RECORDS SUPPLIED -
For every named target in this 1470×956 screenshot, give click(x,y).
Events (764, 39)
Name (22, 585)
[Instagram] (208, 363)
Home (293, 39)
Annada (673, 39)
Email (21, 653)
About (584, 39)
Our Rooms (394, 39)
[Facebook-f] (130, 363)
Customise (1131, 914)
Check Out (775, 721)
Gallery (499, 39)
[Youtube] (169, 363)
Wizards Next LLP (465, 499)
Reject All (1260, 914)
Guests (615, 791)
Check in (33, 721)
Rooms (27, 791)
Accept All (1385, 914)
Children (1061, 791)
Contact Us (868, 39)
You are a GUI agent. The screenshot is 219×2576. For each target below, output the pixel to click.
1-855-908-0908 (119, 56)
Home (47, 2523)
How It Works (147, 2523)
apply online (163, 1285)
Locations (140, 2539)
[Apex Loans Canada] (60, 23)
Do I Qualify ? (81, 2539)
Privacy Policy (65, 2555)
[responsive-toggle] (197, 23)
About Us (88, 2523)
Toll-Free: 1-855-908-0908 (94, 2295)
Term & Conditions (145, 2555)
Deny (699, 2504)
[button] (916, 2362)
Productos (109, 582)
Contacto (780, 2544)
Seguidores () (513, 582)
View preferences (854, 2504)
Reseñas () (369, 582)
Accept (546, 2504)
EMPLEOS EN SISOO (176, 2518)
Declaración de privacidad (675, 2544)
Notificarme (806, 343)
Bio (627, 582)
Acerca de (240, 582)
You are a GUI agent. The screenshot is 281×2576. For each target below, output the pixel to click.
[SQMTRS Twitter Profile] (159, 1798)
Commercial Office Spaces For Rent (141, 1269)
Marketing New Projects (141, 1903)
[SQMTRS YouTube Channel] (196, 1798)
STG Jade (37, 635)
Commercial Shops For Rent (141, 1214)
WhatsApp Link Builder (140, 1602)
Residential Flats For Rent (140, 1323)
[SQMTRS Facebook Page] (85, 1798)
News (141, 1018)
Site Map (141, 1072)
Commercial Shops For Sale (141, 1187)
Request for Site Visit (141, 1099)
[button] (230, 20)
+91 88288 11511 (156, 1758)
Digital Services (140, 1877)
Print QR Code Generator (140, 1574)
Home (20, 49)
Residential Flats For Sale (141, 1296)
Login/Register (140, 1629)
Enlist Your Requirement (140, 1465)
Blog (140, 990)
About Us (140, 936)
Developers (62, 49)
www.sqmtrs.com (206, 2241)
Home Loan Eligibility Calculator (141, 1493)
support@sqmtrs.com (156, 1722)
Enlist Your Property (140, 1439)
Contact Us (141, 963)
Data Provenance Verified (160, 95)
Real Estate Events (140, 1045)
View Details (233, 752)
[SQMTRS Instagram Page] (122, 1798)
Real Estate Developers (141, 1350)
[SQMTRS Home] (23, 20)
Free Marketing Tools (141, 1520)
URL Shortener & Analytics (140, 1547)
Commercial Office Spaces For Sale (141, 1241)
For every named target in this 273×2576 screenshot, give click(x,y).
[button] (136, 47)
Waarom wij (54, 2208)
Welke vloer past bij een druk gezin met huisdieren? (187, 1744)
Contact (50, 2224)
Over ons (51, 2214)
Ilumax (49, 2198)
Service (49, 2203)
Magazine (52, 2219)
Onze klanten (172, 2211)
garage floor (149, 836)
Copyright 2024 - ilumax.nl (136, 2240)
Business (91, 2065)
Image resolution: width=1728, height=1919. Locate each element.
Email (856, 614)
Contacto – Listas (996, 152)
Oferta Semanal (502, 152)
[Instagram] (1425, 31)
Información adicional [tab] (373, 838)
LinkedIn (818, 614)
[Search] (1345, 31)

EXERCISE DESCRIPTION - Search the entries above for the word "Instagram", and copy every line where it occurs.

EXERCISE RESULT -
[Instagram] (208, 363)
[SQMTRS Instagram Page] (122, 1798)
[Instagram] (1425, 31)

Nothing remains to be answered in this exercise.